「Given: Click the Ranking info icon」を含む行から始めて、レコードの最後の行までをそのまま書き写すこと。最初の行と最後の行も含める。

---+---

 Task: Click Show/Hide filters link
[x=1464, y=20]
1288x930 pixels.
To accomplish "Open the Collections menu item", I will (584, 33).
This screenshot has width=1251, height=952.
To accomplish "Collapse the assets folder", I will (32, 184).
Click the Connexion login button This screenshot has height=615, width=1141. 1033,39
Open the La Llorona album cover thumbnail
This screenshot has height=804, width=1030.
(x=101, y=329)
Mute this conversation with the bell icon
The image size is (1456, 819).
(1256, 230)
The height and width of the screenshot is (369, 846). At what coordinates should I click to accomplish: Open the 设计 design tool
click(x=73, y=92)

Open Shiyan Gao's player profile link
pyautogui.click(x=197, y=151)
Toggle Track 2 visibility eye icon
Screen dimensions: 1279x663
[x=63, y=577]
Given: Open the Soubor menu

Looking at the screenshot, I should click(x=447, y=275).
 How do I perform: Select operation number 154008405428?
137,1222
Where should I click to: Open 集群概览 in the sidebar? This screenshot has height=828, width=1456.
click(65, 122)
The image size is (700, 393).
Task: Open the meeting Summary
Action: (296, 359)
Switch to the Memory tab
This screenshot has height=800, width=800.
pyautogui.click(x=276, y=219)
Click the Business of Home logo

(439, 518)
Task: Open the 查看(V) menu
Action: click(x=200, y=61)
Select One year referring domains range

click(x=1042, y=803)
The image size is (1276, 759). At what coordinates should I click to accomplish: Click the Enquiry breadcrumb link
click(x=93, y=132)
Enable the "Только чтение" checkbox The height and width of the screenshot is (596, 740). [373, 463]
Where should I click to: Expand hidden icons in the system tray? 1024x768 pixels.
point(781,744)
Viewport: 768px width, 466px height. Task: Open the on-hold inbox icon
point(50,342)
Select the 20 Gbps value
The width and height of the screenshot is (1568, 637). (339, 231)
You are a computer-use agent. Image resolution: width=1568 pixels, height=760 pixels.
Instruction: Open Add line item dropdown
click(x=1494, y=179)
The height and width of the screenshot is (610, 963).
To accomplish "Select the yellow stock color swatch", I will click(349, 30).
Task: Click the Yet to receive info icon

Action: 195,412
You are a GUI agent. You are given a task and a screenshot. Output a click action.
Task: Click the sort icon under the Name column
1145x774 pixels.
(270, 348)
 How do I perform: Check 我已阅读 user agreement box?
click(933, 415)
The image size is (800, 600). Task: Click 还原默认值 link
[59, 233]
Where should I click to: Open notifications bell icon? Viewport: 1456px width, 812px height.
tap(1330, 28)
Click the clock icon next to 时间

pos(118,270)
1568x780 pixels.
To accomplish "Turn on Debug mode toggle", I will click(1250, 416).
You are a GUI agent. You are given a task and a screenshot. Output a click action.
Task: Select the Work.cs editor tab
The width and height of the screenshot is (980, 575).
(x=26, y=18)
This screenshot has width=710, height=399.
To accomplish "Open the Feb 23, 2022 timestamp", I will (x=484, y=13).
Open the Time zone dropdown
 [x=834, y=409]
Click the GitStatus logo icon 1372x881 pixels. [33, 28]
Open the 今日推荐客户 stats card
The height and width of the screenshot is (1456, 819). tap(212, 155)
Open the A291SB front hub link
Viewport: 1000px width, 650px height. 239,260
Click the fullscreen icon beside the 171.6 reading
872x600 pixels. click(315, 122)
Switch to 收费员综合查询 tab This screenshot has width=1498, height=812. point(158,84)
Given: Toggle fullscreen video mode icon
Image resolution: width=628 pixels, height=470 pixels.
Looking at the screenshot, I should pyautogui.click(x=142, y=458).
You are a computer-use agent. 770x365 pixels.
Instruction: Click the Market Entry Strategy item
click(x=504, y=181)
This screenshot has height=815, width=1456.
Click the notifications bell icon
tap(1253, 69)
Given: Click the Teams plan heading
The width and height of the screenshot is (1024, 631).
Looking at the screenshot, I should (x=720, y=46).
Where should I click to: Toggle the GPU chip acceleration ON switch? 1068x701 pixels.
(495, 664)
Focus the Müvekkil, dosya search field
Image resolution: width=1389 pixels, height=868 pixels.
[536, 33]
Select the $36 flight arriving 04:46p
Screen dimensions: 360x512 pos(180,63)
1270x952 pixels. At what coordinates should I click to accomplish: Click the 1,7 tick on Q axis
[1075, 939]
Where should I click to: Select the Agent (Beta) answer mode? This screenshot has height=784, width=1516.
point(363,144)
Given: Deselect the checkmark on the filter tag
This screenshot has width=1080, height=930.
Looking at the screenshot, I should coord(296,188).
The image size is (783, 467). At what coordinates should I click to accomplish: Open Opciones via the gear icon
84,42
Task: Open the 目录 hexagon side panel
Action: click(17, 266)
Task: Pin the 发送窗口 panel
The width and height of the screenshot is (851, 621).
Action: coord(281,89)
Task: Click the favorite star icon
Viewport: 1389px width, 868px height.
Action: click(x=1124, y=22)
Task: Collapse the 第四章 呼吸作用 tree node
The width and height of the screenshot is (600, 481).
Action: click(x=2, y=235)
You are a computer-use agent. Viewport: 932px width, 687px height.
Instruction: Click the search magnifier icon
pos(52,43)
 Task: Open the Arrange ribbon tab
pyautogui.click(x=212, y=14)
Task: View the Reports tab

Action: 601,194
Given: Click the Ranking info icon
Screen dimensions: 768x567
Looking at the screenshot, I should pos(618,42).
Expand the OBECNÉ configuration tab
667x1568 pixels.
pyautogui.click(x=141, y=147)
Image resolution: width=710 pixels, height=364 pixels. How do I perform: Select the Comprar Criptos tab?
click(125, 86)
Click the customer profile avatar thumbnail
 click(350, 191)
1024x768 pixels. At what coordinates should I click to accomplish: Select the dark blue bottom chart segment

---+---

出力結果 -
Given: Click the Ranking info icon
Screen dimensions: 768x567
Looking at the screenshot, I should pos(618,42).
Expand the OBECNÉ configuration tab
667x1568 pixels.
pyautogui.click(x=141, y=147)
Image resolution: width=710 pixels, height=364 pixels. How do I perform: Select the Comprar Criptos tab?
click(125, 86)
Click the customer profile avatar thumbnail
 click(350, 191)
1024x768 pixels. At what coordinates should I click to accomplish: Select the dark blue bottom chart segment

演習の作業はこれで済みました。